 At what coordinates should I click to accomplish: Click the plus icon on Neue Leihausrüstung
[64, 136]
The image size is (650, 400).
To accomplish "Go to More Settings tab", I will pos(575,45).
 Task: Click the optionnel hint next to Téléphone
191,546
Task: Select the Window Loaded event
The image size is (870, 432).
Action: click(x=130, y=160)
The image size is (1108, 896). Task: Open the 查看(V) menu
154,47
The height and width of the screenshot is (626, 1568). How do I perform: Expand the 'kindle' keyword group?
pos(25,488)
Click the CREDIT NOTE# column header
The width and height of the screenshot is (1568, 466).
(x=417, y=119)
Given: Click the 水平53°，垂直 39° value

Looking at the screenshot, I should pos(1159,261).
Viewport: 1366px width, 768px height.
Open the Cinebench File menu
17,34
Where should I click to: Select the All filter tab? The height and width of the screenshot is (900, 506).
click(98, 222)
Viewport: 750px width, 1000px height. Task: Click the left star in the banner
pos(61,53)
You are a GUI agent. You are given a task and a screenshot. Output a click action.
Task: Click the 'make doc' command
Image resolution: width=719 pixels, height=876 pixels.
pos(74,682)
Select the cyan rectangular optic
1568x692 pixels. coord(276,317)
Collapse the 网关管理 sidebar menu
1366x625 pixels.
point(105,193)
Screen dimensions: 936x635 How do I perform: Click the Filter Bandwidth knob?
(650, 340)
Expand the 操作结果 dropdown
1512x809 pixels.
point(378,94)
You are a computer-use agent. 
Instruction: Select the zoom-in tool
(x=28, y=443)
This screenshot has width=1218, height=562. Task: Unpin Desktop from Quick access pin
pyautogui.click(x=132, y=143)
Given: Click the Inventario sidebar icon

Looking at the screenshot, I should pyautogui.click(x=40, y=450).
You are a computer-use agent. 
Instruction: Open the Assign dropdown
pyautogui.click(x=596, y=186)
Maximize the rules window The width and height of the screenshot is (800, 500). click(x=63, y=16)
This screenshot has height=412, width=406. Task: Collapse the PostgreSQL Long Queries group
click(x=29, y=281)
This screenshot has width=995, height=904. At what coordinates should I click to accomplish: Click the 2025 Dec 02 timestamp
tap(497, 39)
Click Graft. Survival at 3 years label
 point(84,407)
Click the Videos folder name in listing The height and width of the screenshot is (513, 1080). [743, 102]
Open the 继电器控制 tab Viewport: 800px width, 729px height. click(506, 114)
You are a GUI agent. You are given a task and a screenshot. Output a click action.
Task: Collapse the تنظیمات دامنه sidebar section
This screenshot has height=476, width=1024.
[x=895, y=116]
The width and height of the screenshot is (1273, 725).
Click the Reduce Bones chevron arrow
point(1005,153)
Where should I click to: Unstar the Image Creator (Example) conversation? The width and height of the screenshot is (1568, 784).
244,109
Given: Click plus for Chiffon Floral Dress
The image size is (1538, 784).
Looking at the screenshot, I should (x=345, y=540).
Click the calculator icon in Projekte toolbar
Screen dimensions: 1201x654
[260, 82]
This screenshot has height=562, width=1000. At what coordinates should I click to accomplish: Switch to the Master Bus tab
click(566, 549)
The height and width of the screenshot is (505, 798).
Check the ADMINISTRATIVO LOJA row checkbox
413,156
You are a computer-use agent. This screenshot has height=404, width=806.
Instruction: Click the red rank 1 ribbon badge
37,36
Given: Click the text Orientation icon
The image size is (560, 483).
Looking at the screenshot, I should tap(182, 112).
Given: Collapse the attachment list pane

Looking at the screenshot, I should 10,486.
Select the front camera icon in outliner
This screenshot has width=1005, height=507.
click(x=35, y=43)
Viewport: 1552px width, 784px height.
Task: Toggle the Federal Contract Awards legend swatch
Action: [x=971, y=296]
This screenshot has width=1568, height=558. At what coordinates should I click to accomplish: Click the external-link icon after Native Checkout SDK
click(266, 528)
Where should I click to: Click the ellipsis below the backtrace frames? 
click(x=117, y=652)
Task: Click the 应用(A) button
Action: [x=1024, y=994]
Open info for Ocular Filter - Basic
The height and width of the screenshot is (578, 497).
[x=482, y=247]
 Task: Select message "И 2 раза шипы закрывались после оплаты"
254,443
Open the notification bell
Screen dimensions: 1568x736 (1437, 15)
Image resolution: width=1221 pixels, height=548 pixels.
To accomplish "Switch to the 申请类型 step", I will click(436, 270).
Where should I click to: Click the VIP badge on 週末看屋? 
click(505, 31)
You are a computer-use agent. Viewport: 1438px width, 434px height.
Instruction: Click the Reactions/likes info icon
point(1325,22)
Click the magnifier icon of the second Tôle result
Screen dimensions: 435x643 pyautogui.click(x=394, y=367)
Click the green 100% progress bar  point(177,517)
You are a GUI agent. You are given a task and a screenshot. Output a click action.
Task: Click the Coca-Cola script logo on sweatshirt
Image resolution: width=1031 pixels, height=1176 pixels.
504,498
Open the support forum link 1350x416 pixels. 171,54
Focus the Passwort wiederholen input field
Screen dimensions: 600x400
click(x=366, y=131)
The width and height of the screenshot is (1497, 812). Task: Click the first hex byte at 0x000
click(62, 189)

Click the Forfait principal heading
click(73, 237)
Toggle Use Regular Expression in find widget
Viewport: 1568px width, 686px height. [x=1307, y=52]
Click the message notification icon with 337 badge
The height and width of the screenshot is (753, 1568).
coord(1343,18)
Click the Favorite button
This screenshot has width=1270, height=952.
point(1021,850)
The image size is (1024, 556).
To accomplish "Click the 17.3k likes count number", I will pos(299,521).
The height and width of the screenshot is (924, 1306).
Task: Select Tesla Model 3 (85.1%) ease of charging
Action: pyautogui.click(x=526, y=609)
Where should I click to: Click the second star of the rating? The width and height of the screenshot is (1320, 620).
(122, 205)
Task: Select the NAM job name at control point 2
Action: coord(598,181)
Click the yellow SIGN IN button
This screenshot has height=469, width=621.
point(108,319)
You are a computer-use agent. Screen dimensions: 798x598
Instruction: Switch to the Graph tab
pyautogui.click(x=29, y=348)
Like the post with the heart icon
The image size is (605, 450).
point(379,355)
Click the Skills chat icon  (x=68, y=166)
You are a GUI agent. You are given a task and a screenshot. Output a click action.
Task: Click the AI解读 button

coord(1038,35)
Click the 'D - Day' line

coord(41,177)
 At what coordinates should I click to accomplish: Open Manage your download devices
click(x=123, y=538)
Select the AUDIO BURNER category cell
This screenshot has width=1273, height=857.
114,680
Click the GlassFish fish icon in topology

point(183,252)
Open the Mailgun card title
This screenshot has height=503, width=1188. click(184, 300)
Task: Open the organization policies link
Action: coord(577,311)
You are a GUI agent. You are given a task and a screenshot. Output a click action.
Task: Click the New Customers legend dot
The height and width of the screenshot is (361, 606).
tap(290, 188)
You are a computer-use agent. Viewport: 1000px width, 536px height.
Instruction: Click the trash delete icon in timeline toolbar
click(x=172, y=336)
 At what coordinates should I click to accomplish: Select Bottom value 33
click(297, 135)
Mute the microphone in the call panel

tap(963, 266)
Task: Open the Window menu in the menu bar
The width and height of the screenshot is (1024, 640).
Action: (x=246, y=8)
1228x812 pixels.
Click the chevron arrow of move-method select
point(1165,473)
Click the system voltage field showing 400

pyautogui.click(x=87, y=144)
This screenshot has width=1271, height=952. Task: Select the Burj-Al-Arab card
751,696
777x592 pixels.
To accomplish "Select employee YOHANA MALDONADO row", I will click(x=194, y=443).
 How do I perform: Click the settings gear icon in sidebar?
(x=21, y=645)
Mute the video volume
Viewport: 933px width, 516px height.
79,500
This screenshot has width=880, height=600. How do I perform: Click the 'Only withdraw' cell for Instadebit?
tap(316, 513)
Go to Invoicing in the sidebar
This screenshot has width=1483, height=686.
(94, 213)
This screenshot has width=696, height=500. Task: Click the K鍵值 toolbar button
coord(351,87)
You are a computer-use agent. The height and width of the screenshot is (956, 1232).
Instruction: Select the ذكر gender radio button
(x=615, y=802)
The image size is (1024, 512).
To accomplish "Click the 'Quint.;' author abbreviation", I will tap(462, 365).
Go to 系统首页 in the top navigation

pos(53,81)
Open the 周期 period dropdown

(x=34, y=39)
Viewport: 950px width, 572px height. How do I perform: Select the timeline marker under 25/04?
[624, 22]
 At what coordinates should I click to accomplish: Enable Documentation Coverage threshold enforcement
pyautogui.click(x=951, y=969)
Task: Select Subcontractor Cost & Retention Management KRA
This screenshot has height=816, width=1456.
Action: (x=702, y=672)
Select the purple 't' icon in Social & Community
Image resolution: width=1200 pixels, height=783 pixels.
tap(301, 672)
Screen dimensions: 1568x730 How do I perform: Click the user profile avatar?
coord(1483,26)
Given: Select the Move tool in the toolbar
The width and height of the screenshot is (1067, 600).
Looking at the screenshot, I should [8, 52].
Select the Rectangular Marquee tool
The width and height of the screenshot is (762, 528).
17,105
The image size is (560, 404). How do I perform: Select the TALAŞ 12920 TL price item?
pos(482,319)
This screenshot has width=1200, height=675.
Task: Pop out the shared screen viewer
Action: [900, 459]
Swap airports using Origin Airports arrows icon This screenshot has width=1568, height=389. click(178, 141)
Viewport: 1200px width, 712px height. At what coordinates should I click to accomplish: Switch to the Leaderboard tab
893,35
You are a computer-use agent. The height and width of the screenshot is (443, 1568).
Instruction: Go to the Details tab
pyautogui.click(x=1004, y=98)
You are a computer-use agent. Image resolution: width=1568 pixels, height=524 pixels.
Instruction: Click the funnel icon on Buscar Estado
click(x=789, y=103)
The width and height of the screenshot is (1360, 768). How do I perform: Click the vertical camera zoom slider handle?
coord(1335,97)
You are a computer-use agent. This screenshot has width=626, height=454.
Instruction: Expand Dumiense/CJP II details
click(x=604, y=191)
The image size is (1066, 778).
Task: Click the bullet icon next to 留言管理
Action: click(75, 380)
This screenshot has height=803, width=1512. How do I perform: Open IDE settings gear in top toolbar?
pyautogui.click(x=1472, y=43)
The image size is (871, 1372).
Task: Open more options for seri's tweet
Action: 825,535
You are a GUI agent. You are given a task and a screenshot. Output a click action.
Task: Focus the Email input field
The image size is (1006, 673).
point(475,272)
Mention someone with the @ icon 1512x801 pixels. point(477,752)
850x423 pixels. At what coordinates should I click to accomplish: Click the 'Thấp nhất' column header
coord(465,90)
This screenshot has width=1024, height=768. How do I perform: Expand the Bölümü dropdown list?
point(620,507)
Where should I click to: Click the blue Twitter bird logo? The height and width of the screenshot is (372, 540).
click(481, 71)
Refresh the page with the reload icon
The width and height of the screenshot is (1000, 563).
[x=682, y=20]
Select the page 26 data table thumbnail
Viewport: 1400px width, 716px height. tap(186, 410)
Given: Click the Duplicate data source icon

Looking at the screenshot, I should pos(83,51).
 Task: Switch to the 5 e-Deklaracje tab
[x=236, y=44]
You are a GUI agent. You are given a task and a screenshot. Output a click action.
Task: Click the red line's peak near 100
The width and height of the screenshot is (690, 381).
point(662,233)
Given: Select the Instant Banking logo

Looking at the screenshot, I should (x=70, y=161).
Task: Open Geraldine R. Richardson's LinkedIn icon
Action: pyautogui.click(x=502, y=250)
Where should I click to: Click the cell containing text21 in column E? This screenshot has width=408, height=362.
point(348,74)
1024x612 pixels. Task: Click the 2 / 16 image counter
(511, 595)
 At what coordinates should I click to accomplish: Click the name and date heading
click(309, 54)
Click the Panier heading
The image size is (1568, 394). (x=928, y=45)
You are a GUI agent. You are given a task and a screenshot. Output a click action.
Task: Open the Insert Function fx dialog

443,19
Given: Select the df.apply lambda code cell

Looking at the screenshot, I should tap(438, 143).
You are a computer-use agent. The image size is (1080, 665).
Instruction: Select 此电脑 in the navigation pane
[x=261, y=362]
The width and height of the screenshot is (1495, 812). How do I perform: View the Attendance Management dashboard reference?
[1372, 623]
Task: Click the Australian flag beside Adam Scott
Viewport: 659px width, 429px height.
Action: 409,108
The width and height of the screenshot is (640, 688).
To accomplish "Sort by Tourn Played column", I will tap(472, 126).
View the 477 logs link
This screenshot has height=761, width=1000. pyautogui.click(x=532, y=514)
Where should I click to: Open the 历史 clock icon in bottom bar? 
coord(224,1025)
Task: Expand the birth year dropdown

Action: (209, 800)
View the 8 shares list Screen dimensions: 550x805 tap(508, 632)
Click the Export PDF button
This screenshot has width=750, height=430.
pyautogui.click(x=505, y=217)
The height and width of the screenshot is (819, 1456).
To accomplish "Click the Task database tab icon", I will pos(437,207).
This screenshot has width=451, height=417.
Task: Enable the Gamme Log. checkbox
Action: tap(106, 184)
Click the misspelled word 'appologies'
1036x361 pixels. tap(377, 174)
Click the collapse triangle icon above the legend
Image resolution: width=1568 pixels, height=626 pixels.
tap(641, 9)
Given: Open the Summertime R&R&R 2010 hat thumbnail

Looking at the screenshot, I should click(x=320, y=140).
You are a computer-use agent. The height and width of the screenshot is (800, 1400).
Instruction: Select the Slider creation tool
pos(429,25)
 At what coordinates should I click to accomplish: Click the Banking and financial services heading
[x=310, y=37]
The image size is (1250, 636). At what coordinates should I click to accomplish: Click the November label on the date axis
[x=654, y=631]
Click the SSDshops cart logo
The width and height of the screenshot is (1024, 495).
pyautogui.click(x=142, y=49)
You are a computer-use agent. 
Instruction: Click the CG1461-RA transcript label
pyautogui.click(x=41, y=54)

_What is required_.
All that belongs in your answer is the stretch of entries above from the line with "Task: Click the optionnel" through the line with "Viewport: 1366px width, 768px height.", printed exactly.

_Output for this task_.
 Task: Click the optionnel hint next to Téléphone
191,546
Task: Select the Window Loaded event
The image size is (870, 432).
Action: click(x=130, y=160)
The image size is (1108, 896). Task: Open the 查看(V) menu
154,47
The height and width of the screenshot is (626, 1568). How do I perform: Expand the 'kindle' keyword group?
pos(25,488)
Click the CREDIT NOTE# column header
The width and height of the screenshot is (1568, 466).
(x=417, y=119)
Given: Click the 水平53°，垂直 39° value

Looking at the screenshot, I should pos(1159,261).
Viewport: 1366px width, 768px height.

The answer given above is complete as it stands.